##### SUPPLIED TEXT #####

And now, a century after Portsmouth sailor Jack Cornwell died, the 16-year-old’s heroism has been immortalised in a new £5 coin.

It is a great honour that uncle Jack has been recognised in this way

AB Alex Saridis, great-great nephew

The coin depicts the young sailor at his post as the last surviving gunner aboard the stricken HMS Chester.

The lettering around the edge reads ‘Mother, don’t watch for postie’ – a quotation from The Ballad of Jack Cornwell, by Charles Causley.

The commemorative item was unveiled this month at the Imperial War Museum by Jack’s great-great nephew, Alex Saridis.

Alex followed in his heroic ancestor’s footsteps and recently completed his training course with the Royal Navy at HMS Raleigh.

The 23-year-old Able Seaman now serves aboard Portsmouth-based frigate HMS Iron Duke.

Alex said: ‘It’s a great honour that Uncle Jack has been recognised in this way. I am glad to see his sacrifice and courage is remembered all these years on.’

The young sailor said that during his time at Raleigh, he and all his fellow cadets were told stories of Jack’s courage under fire.

The teen joined HMS Chester as a gunner sight setter.

#####

• **INSTRUCTIONS**
(A) List every name preceded by "HMS" in the article about the Jack Cornwell coin.
(B) Carry the Jack Cornwell coin article forward from its last sentence.

##### RECORDED DATA #####

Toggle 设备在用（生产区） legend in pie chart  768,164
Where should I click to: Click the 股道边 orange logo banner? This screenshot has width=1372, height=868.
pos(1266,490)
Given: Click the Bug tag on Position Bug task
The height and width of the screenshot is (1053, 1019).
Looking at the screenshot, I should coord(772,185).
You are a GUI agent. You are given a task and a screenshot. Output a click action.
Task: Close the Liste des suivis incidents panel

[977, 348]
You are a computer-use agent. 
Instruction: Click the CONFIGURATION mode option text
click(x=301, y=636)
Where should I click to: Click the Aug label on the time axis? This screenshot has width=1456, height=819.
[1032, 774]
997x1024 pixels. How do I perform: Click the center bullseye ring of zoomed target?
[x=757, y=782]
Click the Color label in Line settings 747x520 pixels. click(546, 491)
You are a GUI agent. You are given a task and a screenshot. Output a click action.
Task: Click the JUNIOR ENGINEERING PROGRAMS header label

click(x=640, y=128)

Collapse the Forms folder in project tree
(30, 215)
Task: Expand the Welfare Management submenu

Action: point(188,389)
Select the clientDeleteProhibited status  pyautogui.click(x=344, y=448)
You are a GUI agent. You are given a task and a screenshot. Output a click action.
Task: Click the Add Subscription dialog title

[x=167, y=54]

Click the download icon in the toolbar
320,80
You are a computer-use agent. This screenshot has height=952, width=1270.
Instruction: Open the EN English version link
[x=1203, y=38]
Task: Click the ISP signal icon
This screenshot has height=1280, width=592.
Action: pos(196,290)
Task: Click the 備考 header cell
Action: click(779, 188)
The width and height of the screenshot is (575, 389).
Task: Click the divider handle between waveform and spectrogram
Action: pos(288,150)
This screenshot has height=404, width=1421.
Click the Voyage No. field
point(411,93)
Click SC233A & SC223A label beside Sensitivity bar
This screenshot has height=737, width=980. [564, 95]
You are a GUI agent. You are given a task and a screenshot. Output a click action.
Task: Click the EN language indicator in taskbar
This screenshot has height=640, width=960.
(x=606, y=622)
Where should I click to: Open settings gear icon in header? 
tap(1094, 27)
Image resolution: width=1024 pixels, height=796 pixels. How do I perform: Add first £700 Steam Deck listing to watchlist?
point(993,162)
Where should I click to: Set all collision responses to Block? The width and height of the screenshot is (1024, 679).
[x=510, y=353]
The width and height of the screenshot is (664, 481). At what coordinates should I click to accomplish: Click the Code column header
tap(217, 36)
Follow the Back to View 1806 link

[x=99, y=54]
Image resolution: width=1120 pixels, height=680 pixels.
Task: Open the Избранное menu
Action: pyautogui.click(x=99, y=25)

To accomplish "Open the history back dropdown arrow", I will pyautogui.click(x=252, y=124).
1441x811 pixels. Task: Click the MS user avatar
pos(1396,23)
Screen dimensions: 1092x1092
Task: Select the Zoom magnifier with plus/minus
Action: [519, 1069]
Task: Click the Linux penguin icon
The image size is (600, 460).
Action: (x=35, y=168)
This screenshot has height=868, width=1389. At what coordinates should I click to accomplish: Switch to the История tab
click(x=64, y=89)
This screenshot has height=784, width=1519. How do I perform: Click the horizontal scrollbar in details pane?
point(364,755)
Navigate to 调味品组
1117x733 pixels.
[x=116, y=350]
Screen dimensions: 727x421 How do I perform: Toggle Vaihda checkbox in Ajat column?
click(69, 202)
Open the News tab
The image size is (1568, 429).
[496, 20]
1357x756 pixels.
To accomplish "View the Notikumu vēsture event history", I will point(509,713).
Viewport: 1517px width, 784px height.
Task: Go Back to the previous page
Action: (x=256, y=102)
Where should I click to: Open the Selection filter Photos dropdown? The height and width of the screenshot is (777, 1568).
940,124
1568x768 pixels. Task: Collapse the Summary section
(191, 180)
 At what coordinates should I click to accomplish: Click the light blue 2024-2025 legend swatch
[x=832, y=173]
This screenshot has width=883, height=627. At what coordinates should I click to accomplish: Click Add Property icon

#####

• **SET OF ANSWERS**
(A) HMS Chester, HMS Raleigh, HMS Iron Duke

(B)
Within the month, he would be killed – cut down by mortar debris in the Battle of Jutland, in the icy North Sea.

His ship had taken 17 direct hits from German artillery fire, wiping out much of the crew.

But, even with the bodies of his shipmates strewn around him, Jack clung on at his post in ‘dutiful silence’ by his gun.

Miraculously, his ship escaped the bombardment and Jack was transported to hospital in Grimsby. He died three days later.

His heroics earned him a posthumous Victoria Cross, which sits in the Imperial War Museum alongside one of Chester’s guns.

The Royal Mint has been making official military campaign medals since it was commissioned to make awards for soldiers who fought in the battle of Waterloo in 1815.

Jack’s coin is one of a series of six being issued by the Royal Mint to mark the centenary of the First World War.